We measured mitochondrial ROS generation simultaneously with the mitochondrial respiratory capacity in the permeabilized PBMCs using a spectrofluorometer (Fluorescence LED2-Module; Oroboros Instruments) equipped with a respirometer, as previously described[30]. Mitochondrial ROS were evaluated after the conversion of mitochondrial superoxide (O2−) into hydrogen peroxide (H2O2) by the addition of superoxide dismutase (SOD). Before the permeabilization of PBMCs, we added SOD (5 U/mL), horseradish peroxidase (1 U/mL), and Amplex® UltraRed reagent (10 µmol/L; Thermo Fisher Scientific, Waltham, MA) to the chamber of the respirometer. H2O2 reacts with Amplex UltraRed in a 1:1 stoichiometry catalyzed by horseradish peroxidase, which yields the fluorescent compound resorufin. The excitation wavelength was 525 nm, and fluorescence detection was at 587 nm. The fluorescence of resorufin was continuously monitored during the SUIT protocols (along with the measurements of mitochondrial respiratory capacity).
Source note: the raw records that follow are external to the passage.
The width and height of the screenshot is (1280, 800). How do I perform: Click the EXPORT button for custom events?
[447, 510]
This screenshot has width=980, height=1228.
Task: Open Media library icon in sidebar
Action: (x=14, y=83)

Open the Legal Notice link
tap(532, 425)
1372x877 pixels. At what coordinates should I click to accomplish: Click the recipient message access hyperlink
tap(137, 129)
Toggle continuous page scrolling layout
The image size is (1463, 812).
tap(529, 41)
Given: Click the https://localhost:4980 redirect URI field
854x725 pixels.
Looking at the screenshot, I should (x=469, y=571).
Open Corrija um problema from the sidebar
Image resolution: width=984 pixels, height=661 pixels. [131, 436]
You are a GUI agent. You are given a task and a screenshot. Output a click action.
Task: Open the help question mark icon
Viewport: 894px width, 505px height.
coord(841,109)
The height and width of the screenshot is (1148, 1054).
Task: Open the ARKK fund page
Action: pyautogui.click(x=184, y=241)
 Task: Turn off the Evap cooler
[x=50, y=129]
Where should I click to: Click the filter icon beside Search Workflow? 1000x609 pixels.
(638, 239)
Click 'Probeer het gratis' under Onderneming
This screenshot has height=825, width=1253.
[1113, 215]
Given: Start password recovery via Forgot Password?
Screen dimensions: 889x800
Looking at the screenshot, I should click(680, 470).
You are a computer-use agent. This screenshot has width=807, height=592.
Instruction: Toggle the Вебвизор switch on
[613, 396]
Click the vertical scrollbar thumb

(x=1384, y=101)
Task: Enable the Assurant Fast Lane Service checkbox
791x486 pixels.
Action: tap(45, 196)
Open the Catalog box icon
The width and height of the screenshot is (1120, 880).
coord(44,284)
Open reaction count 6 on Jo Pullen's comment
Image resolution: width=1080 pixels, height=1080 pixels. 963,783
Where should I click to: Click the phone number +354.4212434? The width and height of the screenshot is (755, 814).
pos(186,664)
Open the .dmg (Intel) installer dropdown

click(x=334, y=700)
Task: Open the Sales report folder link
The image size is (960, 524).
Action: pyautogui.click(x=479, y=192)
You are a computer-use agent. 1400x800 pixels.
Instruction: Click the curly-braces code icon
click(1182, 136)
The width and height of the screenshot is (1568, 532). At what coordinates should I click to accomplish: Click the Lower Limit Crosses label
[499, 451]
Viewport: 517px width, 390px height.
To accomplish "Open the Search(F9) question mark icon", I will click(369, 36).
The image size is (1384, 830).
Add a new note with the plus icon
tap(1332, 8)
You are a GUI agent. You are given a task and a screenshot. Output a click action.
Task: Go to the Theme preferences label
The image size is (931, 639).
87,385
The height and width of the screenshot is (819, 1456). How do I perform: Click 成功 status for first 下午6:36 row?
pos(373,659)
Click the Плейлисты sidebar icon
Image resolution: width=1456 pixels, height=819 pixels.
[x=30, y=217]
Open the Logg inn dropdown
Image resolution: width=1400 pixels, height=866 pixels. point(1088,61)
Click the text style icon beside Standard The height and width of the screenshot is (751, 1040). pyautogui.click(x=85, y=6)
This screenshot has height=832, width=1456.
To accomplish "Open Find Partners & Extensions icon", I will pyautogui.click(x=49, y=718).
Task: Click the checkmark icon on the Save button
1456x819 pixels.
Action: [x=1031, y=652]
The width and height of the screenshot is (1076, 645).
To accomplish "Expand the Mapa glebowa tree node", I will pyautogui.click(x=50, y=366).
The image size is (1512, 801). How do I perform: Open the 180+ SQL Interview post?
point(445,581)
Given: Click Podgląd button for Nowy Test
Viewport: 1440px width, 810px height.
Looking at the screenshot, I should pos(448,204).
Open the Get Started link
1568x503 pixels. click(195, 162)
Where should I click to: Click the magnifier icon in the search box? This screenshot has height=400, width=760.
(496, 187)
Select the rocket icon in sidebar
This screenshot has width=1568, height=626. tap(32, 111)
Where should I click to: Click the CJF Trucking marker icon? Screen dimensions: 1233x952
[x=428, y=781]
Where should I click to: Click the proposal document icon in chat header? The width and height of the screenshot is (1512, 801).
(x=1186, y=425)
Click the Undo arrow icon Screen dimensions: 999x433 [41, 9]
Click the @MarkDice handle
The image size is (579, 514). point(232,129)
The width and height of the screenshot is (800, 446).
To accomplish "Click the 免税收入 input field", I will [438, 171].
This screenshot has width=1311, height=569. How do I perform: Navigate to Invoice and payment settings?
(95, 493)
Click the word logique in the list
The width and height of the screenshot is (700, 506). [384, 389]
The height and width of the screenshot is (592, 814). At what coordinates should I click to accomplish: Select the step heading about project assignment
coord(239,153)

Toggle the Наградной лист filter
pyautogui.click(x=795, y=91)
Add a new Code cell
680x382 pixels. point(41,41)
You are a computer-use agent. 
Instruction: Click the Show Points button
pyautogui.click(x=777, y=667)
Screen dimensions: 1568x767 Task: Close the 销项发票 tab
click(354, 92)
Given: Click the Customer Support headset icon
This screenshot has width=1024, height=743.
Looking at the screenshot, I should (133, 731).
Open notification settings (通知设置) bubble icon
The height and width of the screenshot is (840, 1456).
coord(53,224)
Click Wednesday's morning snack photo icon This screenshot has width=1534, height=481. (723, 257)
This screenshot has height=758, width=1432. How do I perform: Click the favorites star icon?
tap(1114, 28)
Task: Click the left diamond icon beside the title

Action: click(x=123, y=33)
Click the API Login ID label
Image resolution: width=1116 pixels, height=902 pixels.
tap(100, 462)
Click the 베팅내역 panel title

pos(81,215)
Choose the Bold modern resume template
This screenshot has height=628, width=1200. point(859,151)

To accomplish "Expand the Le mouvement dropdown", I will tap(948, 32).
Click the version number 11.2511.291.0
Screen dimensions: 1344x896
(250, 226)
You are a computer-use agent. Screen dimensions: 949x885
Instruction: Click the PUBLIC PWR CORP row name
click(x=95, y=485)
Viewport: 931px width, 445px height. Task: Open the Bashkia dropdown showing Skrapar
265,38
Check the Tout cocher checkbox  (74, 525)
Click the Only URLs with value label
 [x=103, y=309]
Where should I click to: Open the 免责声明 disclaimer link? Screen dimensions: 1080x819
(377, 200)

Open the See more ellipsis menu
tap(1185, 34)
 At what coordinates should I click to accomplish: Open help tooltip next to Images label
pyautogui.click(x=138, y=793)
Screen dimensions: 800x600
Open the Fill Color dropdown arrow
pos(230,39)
The H2O2 generation rate was calibrated by the titration of H2O2 in 0.1 µmol/L increments before and after each substrate addition, in order to eliminate the possible interference of substrates. The H2O2 generation rate is expressed as pmol/s/million cells of PBMCs.

Systemic oxidative stress

To assess systemic oxidative stress, we measured urinary 8-OHdG, a biomarker of oxidative DNA damage, with an enzyme-linked immunosorbent assay kit (Highly sensitive 8-OHdG check; Japan Institute for the Control of Aging, Shizuoka, Japan). The values were normalized to the urinary level of creatine.

Statistical analysis

Data are expressed as means ± standard deviations (SDs). We used Student’s t-tests for continuous variables and chi-square tests for categorical variables to compare the data between two groups. We conducted a Pearson’s correlation analysis to determine linear relationships between continuous variables. Statistical analyses were performed using GraphPad Prism 7.0a software (GraphPad Software, San Diego, CA), and significance was defined as P < 0.05.